Ebola
Ebola virus disease (EVD), earlier referred to as Ebola haemorrhagic fever, caused by the Ebola virus, one of the most virulent pathogens, is a rare, deadly disease and often fatal illness in humans and other primates. The transmission of the virus to people is from wild animals such as chimpanzees, fruit bats, and forest antelope which then infect humans through direct contact with blood, body fluids, feces, and tissues of affected patients and with surfaces and materials contaminated with these fluids. Ebola is caused by a virus of the Filoviridae family, genus Ebolavirus. Within this genus, five species have been identified, including four that cause EVD in humans. According to the World Health Organization (WHO), currently, there is no existing data to prove airborne and droplet transmission of the Ebola virus in humans. As the virus spreads through the body, it causes necrosis of the liver and damages the immune system, ultimately activating the clotting cascade further leading to severe and uncontrollable bleeding. The average EVD case mortality rate depends on the strain. EVD first occurred in 1976 in 2 concurrent outbreaks, in southern Sudan and the Democratic Republic of Congo. The 2014 outbreak of EVD in West Africa has a historic mortality rate of up to 90%. Primary symptoms of Ebola show up after an incubation period of 2 to 21 days often includes-
- Severe headache
- Muscle and joint pain
- Weakness and fatigue
- Diarrhea and vomiting
- Abdominal pain
- Unwanted bleeding or bruising
- High fever
- Sore throat
- Weakness
- Lack of appetite
The clinical features can be divided into the following four main phases such as influenza-like syndrome, acute, pseudo-remission, and aggravation. Ebola haemorrhagic fever can be early diagnosed through polymerase chain reaction detection and virus isolation on Vero cells.

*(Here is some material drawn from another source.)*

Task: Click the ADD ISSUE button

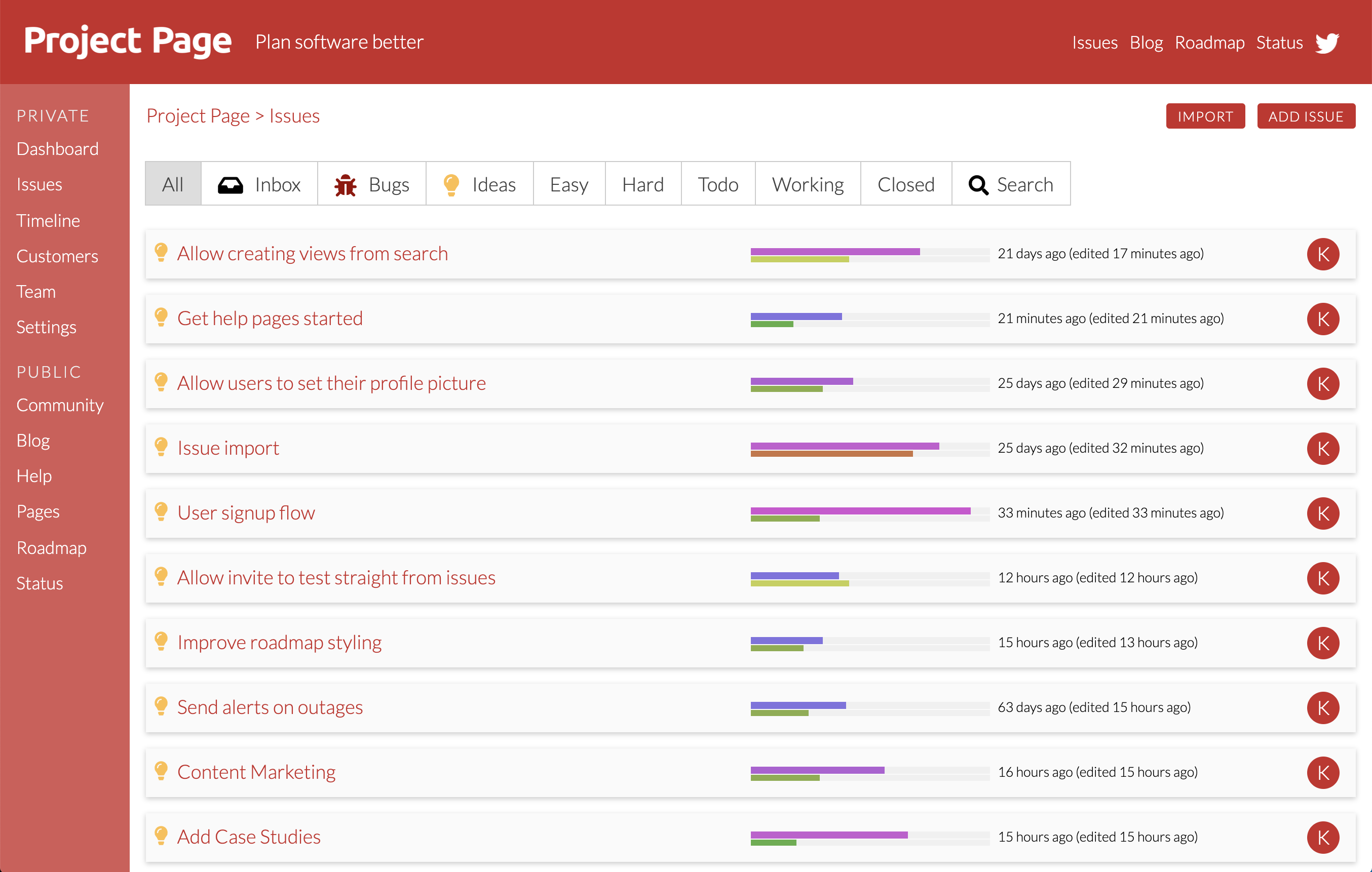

Moreover, enzyme-linked immunosorbent assays (ELISAs), antigen-capture detection tests, serum neutralization tests, electron microscopy, and IgM antibody are the additional laboratory diagnostic tests for the detection of antigens. Presently, there is no proven treatment for the disease and there is no process to neutralize the virus but there are measures such as a variety of blood, immunological, and drug therapies that are under development. Early supportive care with fluids and electrolytes, blood pressure medication, maintaining oxygen status, and treatment of other infections can improve survival rate. Pregnant and breastfeeding women with Ebola should be offered early supportive care. Good outbreak control is to interrupt the viral transmission chain which relies on applying some preventive measures including isolation of patients, barrier precautions, identification and tracking of all contacts, ideal research laboratory service, safe and dignified burials, and social mobilization. Experimental vaccines and treatments should be offered to improve the chances of recovery and they also have been used to help control the spread of Ebola outbreaks worldwide. In October 2014, WHO licensed two favorable Ebola vaccines namely cAd3-ZEBOV and rVSV-ZEBOV. Ebola haemorrhagic fever has become a public health concern, therefore, there is an urgent need for an effective vaccine that would especially benefit doctors, nurses, veterinarians, and field epidemiologists working in endemic countries.